4. This category can keep malware and viruses from comprimising the protection the operating system already provides to the OS, and also plugging holes in applications that or more likely than anything to blow holes in your security. No AV or AM can help you there!
a. Secunia PSI - the new version will pop up during limited sessions to let you know when it can't automatically keep your applications updated. CNET's update alerts through email will usually beat PSI to the rescue, but the following will usually beat all of them.
b. File Hippo Update Checker - this handy updater helper, can beat the others to the punch sometimes three days earlier that any other source. Downloading their updates can be an easier way to accomplish the task too, but simply using your browsers updater is the best once File Hippo lets you know what needs updating. Unfortunately Windows security has improved just enough that FH can't alert you while you are running as limited user anymore. So if you want the max alert time before a zero day threat, you would have to log onto the administrator at least once a day. I personally don't do this; but my bank account is not likely to be compromised, as the bank limits the power of using accounts online, so criminals can't take over the account anyway. Your mileage may vary!

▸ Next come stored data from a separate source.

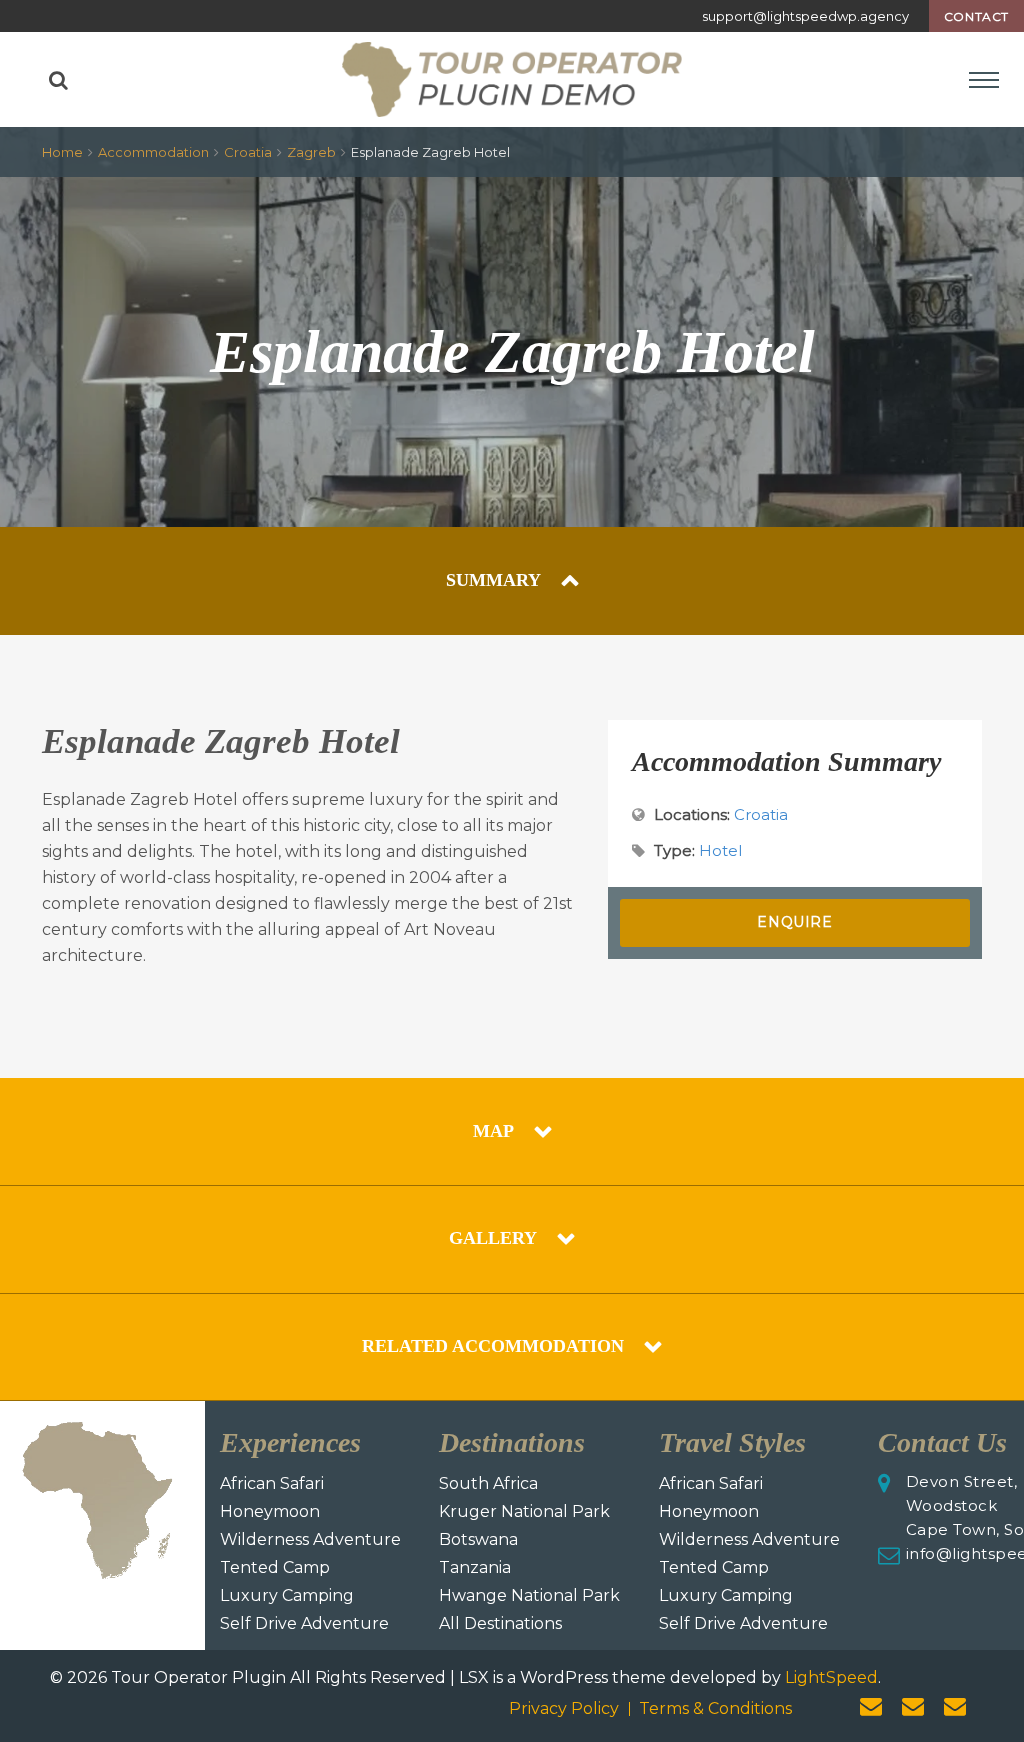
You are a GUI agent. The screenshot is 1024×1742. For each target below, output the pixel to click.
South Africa (488, 1483)
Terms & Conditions (715, 1708)
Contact (976, 16)
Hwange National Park (529, 1595)
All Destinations (500, 1623)
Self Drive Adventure (304, 1623)
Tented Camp (275, 1567)
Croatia (248, 152)
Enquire (794, 922)
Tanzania (475, 1567)
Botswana (478, 1539)
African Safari (272, 1483)
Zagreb (311, 152)
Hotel (720, 850)
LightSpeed (831, 1677)
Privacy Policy (564, 1708)
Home (62, 152)
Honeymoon (270, 1511)
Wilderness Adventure (310, 1539)
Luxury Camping (287, 1595)
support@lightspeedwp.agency (805, 16)
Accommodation (153, 152)
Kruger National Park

5. The last category addresses methods of payment; and many have already mentioned PayPal. Your Paypal account is only as good as the password protecting it though; so bear that in mind. Most crooks simply guess your password, or get it from surveillance and empty you account that way, they can intercept your email during man-in-the-middle attacks, so you might not get an email alert. You can always tie a store bought pay card to the account to limit the damage, or a credit card that can be blocked if PayPal goes awry. One of my favorite methods is to use an Online Secure Credit Card. This card number is only good for the vendor it is issued to, and if someone else tries to use it, BOOM! - they get nothing! HA! I love keeping the money out of the criminals hands in the first place! Discover is the only credit card company that I know of, doing this now. If anyone knows of others, please chime in.
In conclusion I would just like to add, that when I am attacking my honeypot limited account with zero day threats, 75% to 85% or more of the time, something in the modern Windows browser, or operating system will stop the threat cold in it's tracks - it just takes good judgment to NOT blow through the DEP, ALSR, the UAC, and other embedded security features in Windows. I challenge you to look for new security solutions here on CNET that actually provide real time malware protection on limited Windows accounts. Now that AdAware has lost its reputation, that is getting hard to find!